What needs to be done »
Where the listing below has a line with "The width and height of the screenshot is (760, 524).", write out exactly that line and every line after it, stopping after the line with "Task: Collapse the 全部 tree node".

Data extract »

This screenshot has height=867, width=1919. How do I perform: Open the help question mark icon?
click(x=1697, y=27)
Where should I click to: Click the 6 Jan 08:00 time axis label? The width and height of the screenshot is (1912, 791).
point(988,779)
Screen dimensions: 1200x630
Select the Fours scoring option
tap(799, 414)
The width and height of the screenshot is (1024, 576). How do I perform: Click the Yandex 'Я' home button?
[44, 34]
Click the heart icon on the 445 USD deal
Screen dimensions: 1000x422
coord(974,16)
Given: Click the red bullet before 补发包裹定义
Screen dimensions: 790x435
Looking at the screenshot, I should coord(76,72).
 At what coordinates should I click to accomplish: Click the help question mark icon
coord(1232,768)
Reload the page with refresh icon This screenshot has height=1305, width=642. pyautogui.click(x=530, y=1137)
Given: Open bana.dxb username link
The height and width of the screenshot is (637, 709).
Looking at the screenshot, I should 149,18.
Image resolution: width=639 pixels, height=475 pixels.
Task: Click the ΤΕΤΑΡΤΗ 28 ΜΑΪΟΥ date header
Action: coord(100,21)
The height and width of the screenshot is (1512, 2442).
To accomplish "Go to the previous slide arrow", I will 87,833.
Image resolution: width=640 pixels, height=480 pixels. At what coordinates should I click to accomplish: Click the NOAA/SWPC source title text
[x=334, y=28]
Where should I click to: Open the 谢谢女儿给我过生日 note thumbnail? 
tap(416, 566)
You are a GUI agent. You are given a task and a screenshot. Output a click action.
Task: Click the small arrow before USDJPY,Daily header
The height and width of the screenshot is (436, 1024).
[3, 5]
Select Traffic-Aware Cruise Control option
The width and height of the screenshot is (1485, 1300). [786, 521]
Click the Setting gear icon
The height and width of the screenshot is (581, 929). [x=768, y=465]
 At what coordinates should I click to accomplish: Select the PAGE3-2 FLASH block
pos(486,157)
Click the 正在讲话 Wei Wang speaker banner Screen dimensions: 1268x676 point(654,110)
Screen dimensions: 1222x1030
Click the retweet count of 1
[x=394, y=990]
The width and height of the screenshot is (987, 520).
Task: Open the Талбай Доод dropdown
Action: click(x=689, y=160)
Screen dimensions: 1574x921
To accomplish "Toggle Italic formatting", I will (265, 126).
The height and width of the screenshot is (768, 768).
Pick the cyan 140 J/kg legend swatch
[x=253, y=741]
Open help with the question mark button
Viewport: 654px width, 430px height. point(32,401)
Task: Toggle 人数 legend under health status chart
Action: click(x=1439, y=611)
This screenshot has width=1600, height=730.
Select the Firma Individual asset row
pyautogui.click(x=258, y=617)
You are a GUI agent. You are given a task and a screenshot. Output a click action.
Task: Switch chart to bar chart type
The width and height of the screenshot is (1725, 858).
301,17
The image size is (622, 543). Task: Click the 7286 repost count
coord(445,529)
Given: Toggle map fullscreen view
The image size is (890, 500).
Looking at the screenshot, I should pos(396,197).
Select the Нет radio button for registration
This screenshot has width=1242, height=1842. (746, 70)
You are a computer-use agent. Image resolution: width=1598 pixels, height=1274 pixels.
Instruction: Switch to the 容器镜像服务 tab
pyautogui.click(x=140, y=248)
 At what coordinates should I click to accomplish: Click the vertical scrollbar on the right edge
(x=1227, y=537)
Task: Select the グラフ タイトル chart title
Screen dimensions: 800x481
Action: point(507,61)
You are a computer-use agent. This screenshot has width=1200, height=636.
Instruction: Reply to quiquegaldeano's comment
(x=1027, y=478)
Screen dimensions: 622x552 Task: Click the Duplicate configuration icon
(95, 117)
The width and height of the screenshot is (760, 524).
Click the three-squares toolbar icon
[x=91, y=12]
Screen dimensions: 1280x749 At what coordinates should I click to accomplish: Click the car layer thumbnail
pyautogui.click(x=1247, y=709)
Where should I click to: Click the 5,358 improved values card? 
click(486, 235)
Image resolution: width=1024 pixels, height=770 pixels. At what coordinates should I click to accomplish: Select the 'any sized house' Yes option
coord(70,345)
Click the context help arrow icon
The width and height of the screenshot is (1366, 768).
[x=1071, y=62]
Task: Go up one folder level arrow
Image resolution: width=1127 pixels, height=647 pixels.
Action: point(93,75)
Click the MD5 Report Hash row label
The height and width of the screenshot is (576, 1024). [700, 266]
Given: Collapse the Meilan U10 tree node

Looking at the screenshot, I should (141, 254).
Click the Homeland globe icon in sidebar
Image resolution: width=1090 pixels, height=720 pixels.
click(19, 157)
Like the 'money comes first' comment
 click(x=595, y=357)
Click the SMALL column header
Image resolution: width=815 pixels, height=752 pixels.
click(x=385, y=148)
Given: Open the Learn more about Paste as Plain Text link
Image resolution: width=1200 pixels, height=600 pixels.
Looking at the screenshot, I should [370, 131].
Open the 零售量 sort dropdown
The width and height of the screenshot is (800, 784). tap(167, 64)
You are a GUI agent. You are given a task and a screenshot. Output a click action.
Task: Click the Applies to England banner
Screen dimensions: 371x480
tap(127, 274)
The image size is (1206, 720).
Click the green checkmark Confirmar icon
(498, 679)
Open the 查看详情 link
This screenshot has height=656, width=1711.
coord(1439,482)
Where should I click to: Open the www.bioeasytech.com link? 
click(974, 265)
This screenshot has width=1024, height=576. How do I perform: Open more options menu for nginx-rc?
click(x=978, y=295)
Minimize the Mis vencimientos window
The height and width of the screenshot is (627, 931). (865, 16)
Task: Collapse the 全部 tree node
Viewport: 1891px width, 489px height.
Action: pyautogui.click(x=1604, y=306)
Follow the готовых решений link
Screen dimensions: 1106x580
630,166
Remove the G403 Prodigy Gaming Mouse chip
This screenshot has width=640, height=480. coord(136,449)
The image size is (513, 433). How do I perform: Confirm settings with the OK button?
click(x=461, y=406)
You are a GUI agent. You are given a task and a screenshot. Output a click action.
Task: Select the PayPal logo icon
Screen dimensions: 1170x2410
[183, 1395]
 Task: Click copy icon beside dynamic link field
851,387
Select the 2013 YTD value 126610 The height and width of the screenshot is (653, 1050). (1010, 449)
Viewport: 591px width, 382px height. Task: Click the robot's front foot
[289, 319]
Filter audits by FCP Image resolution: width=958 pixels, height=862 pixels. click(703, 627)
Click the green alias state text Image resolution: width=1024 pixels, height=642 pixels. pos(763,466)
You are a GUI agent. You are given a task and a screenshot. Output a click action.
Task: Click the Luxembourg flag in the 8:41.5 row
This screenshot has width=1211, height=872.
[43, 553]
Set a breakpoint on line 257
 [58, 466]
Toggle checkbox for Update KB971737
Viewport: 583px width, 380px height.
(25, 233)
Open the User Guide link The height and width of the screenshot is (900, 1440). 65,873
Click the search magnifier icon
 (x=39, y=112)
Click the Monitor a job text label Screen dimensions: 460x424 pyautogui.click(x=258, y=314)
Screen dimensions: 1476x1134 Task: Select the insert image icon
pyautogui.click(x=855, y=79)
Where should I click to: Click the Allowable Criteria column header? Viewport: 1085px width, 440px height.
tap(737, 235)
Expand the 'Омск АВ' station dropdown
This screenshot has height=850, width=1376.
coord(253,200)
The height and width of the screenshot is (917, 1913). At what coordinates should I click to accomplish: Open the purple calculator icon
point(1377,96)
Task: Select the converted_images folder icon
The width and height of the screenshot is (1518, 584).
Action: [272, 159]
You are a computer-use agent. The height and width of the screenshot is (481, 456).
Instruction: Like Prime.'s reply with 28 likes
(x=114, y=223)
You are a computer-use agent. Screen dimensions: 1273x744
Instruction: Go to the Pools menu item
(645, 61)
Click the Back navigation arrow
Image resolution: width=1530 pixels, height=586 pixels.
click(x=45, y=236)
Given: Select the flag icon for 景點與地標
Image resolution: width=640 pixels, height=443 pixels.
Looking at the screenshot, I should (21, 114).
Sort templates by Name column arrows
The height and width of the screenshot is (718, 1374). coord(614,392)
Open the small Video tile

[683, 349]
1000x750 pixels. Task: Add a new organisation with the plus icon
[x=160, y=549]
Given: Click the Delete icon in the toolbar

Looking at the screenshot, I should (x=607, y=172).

Exercise solution »
The width and height of the screenshot is (760, 524).
Click the three-squares toolbar icon
[x=91, y=12]
Screen dimensions: 1280x749 At what coordinates should I click to accomplish: Click the car layer thumbnail
pyautogui.click(x=1247, y=709)
Where should I click to: Click the 5,358 improved values card? 
click(486, 235)
Image resolution: width=1024 pixels, height=770 pixels. At what coordinates should I click to accomplish: Select the 'any sized house' Yes option
coord(70,345)
Click the context help arrow icon
The width and height of the screenshot is (1366, 768).
[x=1071, y=62]
Task: Go up one folder level arrow
Image resolution: width=1127 pixels, height=647 pixels.
Action: point(93,75)
Click the MD5 Report Hash row label
The height and width of the screenshot is (576, 1024). [700, 266]
Given: Collapse the Meilan U10 tree node

Looking at the screenshot, I should (141, 254).
Click the Homeland globe icon in sidebar
Image resolution: width=1090 pixels, height=720 pixels.
click(19, 157)
Like the 'money comes first' comment
 click(x=595, y=357)
Click the SMALL column header
Image resolution: width=815 pixels, height=752 pixels.
click(x=385, y=148)
Given: Open the Learn more about Paste as Plain Text link
Image resolution: width=1200 pixels, height=600 pixels.
Looking at the screenshot, I should [370, 131].
Open the 零售量 sort dropdown
The width and height of the screenshot is (800, 784). tap(167, 64)
You are a GUI agent. You are given a task and a screenshot. Output a click action.
Task: Click the Applies to England banner
Screen dimensions: 371x480
tap(127, 274)
The image size is (1206, 720).
Click the green checkmark Confirmar icon
(498, 679)
Open the 查看详情 link
This screenshot has height=656, width=1711.
coord(1439,482)
Where should I click to: Open the www.bioeasytech.com link? 
click(974, 265)
This screenshot has width=1024, height=576. How do I perform: Open more options menu for nginx-rc?
click(x=978, y=295)
Minimize the Mis vencimientos window
The height and width of the screenshot is (627, 931). (865, 16)
Task: Collapse the 全部 tree node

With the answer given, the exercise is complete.